= Plaskett's Puzzle =

Chess endgame study

Plaskett's Puzzle is a chess endgame study created by the Dutch endgame composer Gijs van Breukelen (February 27, 1946 – December 21, 2022) around 1970, although not published at the time. Van Breukelen published the puzzle in 1990 in the Netherlands chess magazine Schakend Nederland. It was presented by English grandmaster James Plaskett, at a top-flight chess tournament in Brussels in 1987, hence the name "Plaskett's Puzzle". According to contemporary accounts, of the several strong grandmasters who analyzed the position, only former World Champion Mikhail Tal was able to solve it.

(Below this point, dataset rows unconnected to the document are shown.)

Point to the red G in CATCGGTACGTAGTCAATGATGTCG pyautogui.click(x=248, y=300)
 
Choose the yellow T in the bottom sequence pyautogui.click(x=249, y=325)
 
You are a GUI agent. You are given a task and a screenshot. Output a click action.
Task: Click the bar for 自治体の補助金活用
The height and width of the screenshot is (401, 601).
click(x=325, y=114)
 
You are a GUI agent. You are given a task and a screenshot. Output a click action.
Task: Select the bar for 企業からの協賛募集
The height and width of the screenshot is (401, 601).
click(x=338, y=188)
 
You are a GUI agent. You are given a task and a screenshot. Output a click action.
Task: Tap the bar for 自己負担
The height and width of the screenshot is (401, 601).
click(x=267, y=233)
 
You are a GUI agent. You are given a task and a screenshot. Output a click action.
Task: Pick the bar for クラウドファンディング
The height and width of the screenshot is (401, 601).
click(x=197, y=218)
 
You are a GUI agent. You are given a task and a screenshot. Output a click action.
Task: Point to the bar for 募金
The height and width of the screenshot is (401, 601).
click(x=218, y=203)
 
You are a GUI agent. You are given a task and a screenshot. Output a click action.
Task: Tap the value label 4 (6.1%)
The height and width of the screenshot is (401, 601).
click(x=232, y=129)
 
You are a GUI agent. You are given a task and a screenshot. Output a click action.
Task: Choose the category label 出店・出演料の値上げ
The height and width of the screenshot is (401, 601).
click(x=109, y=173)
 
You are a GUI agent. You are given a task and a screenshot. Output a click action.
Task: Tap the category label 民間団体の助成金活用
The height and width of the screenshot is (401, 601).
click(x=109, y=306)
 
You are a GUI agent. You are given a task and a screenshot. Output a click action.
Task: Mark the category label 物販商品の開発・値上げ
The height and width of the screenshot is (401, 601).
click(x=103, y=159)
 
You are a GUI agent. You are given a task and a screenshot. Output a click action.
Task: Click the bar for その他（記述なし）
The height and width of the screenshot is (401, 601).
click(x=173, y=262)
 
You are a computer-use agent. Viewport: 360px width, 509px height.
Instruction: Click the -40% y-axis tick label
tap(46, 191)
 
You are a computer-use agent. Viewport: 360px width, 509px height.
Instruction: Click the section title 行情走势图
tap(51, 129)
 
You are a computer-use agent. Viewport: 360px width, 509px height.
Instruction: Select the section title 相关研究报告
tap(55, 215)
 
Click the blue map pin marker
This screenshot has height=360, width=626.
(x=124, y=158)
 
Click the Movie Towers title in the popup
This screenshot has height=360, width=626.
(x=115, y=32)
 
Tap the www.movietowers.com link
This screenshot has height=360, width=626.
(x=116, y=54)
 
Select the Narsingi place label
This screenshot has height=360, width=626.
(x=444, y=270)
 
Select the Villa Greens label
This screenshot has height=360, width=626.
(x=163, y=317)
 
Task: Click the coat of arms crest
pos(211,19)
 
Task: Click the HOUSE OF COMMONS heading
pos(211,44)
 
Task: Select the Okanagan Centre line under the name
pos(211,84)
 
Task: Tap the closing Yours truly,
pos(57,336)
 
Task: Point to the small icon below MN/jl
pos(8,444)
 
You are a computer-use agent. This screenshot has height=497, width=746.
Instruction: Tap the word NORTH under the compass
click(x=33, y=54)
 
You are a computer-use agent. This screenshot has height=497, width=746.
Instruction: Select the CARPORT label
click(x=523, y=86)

While the solution is striking, the study was found to be flawed in that White has no immediately decisive continuation if Black plays 4...Kg4 rather than the obvious 4...Nf7+. This issue may be fixed by instead placing Black's g5 knight on h8 or e5, or by adding a white pawn on h2, but the flawed version of the study demonstrated by Plaskett and published by van Breukelen remains the best known.

==Solution==

1.Nf6+ Kg7
If 1...Kg6 2.Bh5+ followed by 3.d8=Q, as the bishop now covers the forking square f7.

2.Nh5+ Kg6
If 2...Kf7 3.d8=Q wins; if 2...Kh7 3.Bc2+ forces the king on to the back rank, allowing d8=Q+ and mate in a few moves.

3.Bc2+!!
This move is difficult for chess engines to find.

3...Kxh5 4.d8=Q! Nf7+
The obvious move, and the intent of the composer; however, 4...Kg4 puts up much stiffer resistance. (5.Qf6 wins, according to Ehn and Kastner, but the win is not intuitively clear). If the problem is set with the knight on h8, then 4...Kg4 can be met by 5.Qh4+ with mate soon to follow.

Roberto Balzan suggests an alternative way to repair the study, by adding a white pawn on h2 in the initial position; then 4...Kg4 can be met with 5.Qf6! Kh3 6.Qxh6+ Kg2 7.Qxg5 and White wins easily.

5.Ke6 Nxd8+ 6.Kf5
White threatens Bd1+. There now follows a remarkable zigzag manoeuvre by the bishop, Black defending against the mating threats by twice to a knight to cover the mating square, until there is no further defence.

6...e2 7.Be4 e1=N 8.Bd5 c2 9.Bc4 c1=N 10.Bb5 Nc7
Black can delay the inevitable mate by one move by 10...Nc6.

11.Ba4 1–0

Mate in 3 by Bd1 cannot be prevented, for example 11...Ne2 12.Bd1 Nf3 13.Bxe2 and 14.Bxf3# or 11...Nb3 12.Bxb3 Nc2 13.Bxc2 and 14.Bd1#.